Prostate Cancer Screening North of the 49th Parallel

The U.S. Preventative Services Task Force (USPSTF) recommendation against the use of Prostate-Specific Antigen (PSA) blood tests sets a dangerous precedent for all patients seeking preventative measures in the fight against cancer. Prostate cancer is the most common form of the disease, representing one quarter of all new cases diagnosed annually in Canada. A PSA test is the most common tool to detect prostate cancer when it is still localized and asymptomatic. All men should have the option to educate themselves about the merits and risks of PSA screening. The Task Force’s recommendation to deny discussion on this subject effectively removes this fundamental right from the patient.
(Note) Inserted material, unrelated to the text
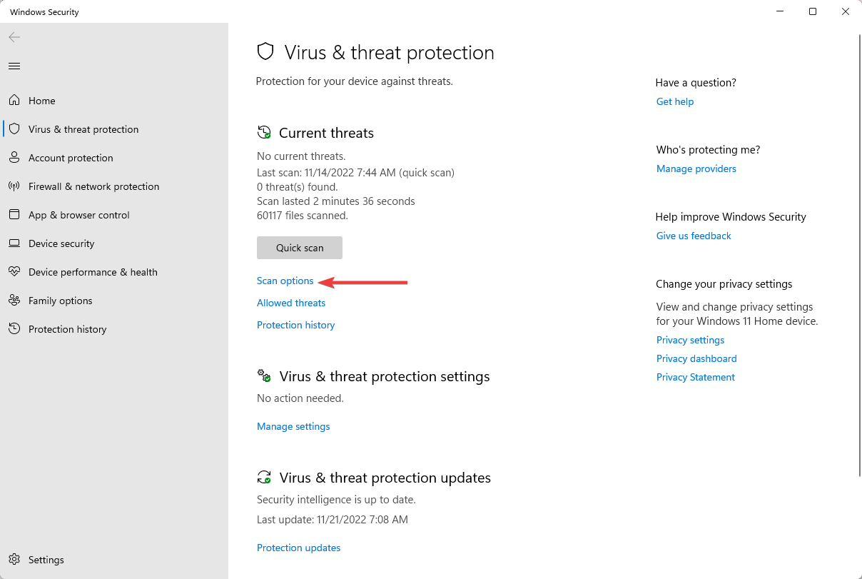The image size is (862, 579).
Task: Open the Settings gear icon in the sidebar
Action: tap(14, 560)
The Canadian Cancer Survivor Network (CCSN) is deeply concerned about the potential spillover effects of this recommendation on screening policies in Canada.

The Task Force’s report was recently touched upon on this side of the border by André Picard in the May 21st edition of the Globe & Mail. Mr. Picard is incorrect when “sadly” claiming that the recommendations of the Task Force will be ignored. They will most certainly not be, especially if Canada takes a page out of the Task Force’s book and aligns its own policies to match a U.S. health care system with a very different type of funding structure. Picard has effectively confused the qualities of a risk-adverse Canadian public with risk-adverse U.S. insurance companies.

While prostate cancer may not be the most lethal variant of the disease, it is damaging to simply label it as harmless. It can be gradual in its development, but there are no other means of detecting its existence prior to it metastasising. Prostate cancer will kill an estimated 4,000 sons, fathers, brothers and uncles in Canada this year.  But this figure doesn’t take into account the number of lives saved because of screening practices. Even if patients choose not to immediately act upon elevated PSA levels, they have an inherent right to establish the means by which to monitor those levels and respond accordingly. Over 90% of prostate cancer cases are curable when detected early.

The Task’s Force’s recommendations to eliminate screening will not sustain this success rate. While they claim that abandoning the PSA-test won’t have a huge impact on mortality rates, this statement is only true for patients well into their mid-70s. It does not reflect the reality facing young Canadians or males in the high risk 50-65 age range. This report does not take into account continuing observational studies occurring now, instead placing its weight behind several major studies with self-declared methodological limitations. There were also a number of major players not represented within the Task Force’s membership, including the American Urological Association and the American Cancer Society, both of whom strongly advocate for increased use of PSA tests on the grounds that other methods can’t detect the cancer until it spreads. It should also be noted that there are no prostate cancer patients or survivors on the Task Force.

PSA tests are currently covered by seven out of ten provinces in Canada for screening purposes, however the federal government’s decision not to renew the 2014 Health Accord could jeopardize coverage for PSA tests, as provinces will face continuing pressure to reduce their spending on health care. The CCSN encourages all concerned patients to contact their provincial Minister for Health to remind them of the importance that PSA tests play in ensuring the health and safety of all Canadians.